** Task objective **
Using the data below, find how many lines include the word "agent" and report that figure alone.

** Task material **
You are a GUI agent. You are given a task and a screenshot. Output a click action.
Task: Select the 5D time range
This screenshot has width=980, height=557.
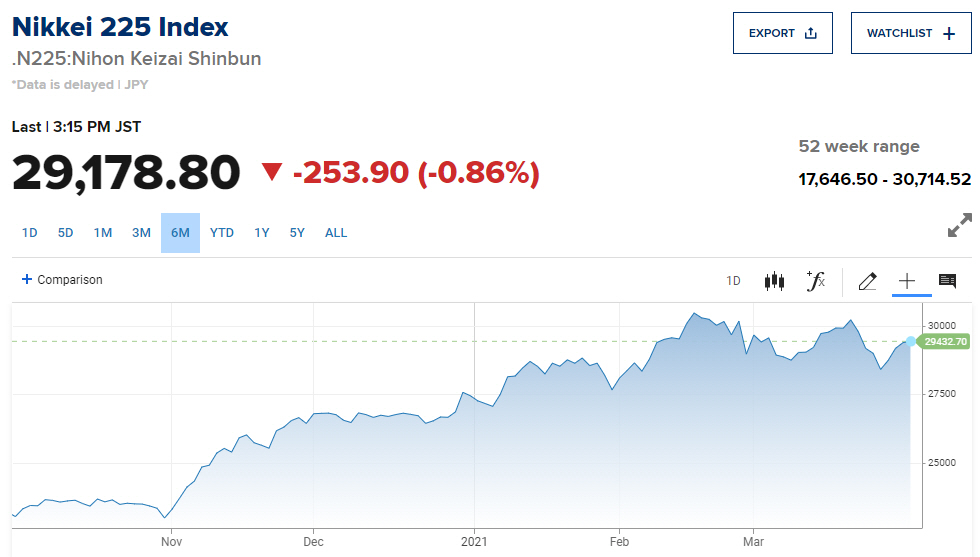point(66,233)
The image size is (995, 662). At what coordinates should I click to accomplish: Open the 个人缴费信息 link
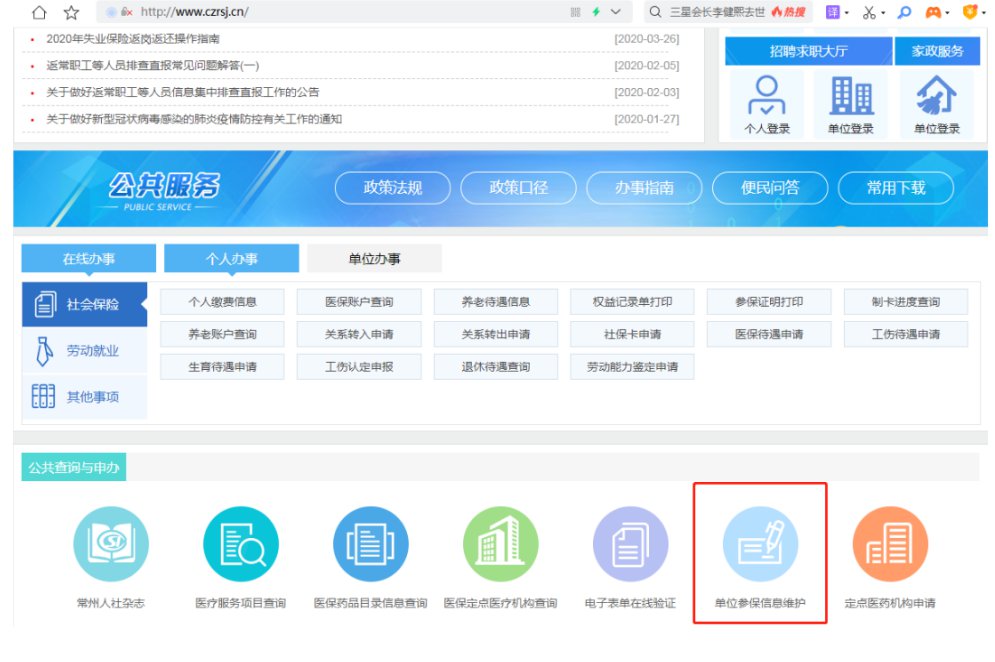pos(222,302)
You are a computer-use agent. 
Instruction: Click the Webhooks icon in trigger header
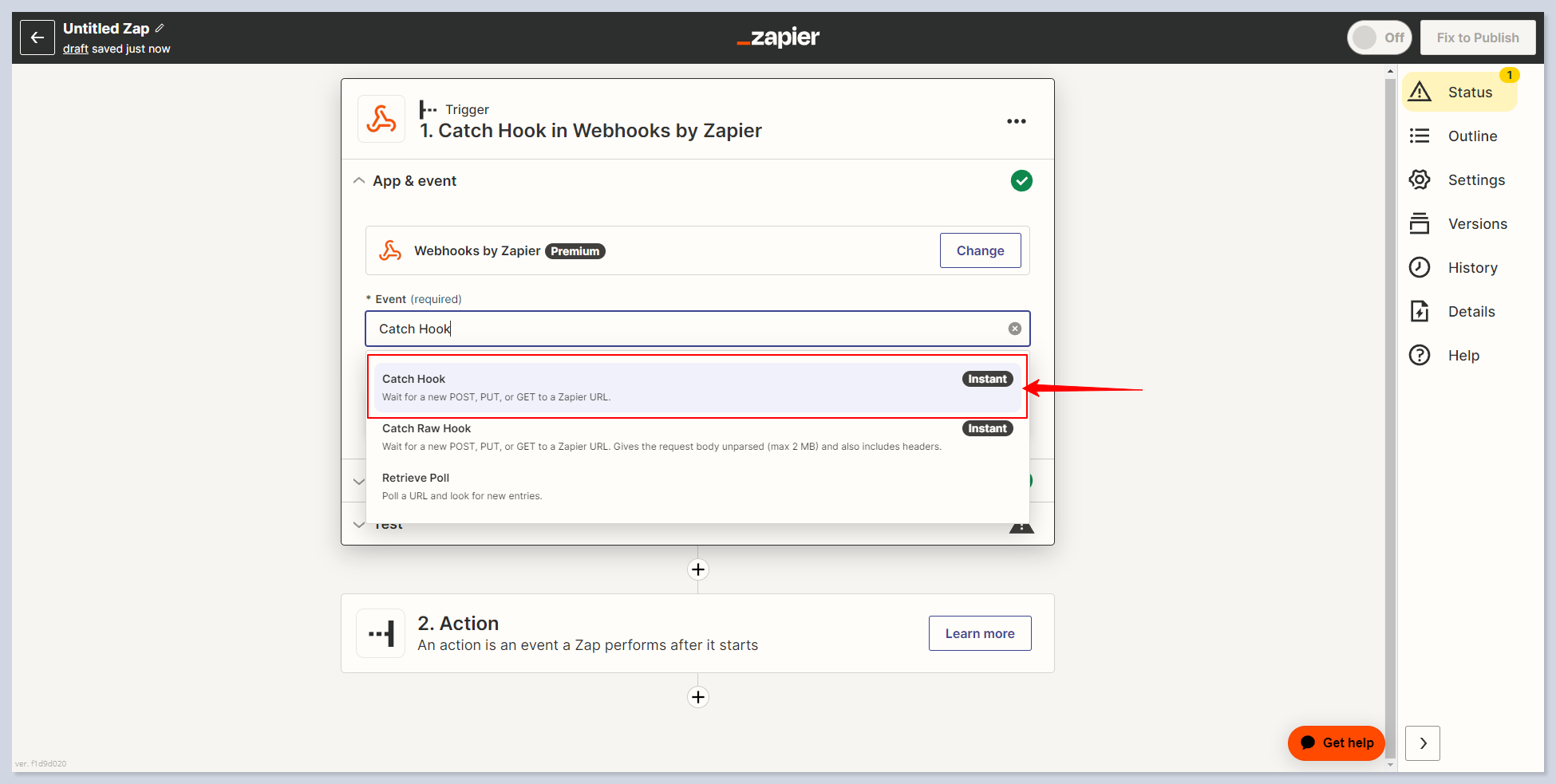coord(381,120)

** Result for this exercise **
2